A fifth bank, Switzerland's UBS AG, has agreed to plead guilty and pay a $203 million criminal penalty for breaching the non-prosecution agreement it entered in December 2012  regarding manipulation of the London Interbank Offered Rate, or LIBOR - a benchmark interest rate used worldwide. The breach of the NPA was based in part on UBS's fraudulent and deceptive currency trading and sales practices related to foreign exchange markets, its collusion with other participants in the FX markets and its failure to take adequate action to prevent unlawful conduct after prior civil, criminal and regulatory resolutions. In other words, UBS promised, in other resolutions, not to commit additional crimes - but it did. . .
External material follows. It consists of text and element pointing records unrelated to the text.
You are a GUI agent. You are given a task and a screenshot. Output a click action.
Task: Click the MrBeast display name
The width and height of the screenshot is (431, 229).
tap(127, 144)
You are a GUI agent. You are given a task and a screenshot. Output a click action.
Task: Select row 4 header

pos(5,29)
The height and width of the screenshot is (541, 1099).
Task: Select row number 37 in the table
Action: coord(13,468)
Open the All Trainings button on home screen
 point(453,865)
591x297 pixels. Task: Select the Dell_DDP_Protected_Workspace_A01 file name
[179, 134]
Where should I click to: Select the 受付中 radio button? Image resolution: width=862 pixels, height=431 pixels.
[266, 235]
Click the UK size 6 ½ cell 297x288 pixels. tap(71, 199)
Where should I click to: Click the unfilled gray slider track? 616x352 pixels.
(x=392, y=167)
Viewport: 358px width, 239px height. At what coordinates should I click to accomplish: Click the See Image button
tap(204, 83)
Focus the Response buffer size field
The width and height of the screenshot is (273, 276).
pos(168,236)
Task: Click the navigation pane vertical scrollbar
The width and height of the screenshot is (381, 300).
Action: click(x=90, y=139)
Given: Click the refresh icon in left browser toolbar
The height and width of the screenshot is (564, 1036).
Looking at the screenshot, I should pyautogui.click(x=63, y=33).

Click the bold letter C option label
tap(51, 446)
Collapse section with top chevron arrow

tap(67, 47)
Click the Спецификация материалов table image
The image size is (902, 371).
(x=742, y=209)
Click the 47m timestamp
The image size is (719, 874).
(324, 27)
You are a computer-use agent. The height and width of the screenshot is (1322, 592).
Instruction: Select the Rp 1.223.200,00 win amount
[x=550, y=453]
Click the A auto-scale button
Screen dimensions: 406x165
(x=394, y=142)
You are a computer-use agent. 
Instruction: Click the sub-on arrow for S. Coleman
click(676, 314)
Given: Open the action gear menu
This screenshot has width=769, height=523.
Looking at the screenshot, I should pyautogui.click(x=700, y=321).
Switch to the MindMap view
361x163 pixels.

Ekdeshman engaged in serious FOREX fraud and gets sent to prison for over 7 years. How do you even begin to rationalize the outcomes for Ekdeshman with that of the five financial institutions? The banks and mega-brokerage firms paid fines, which largely come out of their shareholders' pockets. And once the checks for the fines have cleared, those same companies lined up before the SEC, asked for waivers on their various underwriting activities, got the waivers. In the end, nothing much of consequence happened beyond the transfer of a few billion bucks from public shareholders into the government's coffers. As SEC Commissioner Kara Stein so eloquently asserted in her lone dissent against the granting of waivers:

It is troubling enough to consistently grant waivers for criminal misconduct.  It is an order of magnitude more troubling to refuse to enforce our own explicit requirements for such waivers.   This type of recidivism and repeated criminal misconduct should lead to revocations of prior waivers, not the granting of a whole new set of waivers.  We have the tools, and with the tools the responsibility, to empower those at the top of these institutions to create meaningful cultural shifts, yet we refuse to use them.

In conclusion, I am troubled by repeated instances of noncompliance at these global financial institutions, which may be indicative of a continuing culture that does not adequately support legal and ethical behavior.  Further, I am concerned that the latest series of actions has effectively rendered criminal convictions of financial institutions largely symbolic.  Firms and institutions increasingly rely on the Commission's repeated issuance of waivers to remove the consequences of a criminal conviction, consequences that may actually positively contribute to a firm's compliance and conduct going forward.

So . . . lemme ask ya. If seven years from now after he has paid his debt to society, Ekdeshman wants to float an Initial Public Offering or Reg D deal, is the SEC prepared to grant him a waiver along the same lines that it granted JPMorgan Chase, Citigroup, Barclays, the Royal Bank of Scotland ("RBS") and UBS?  And if not, why not?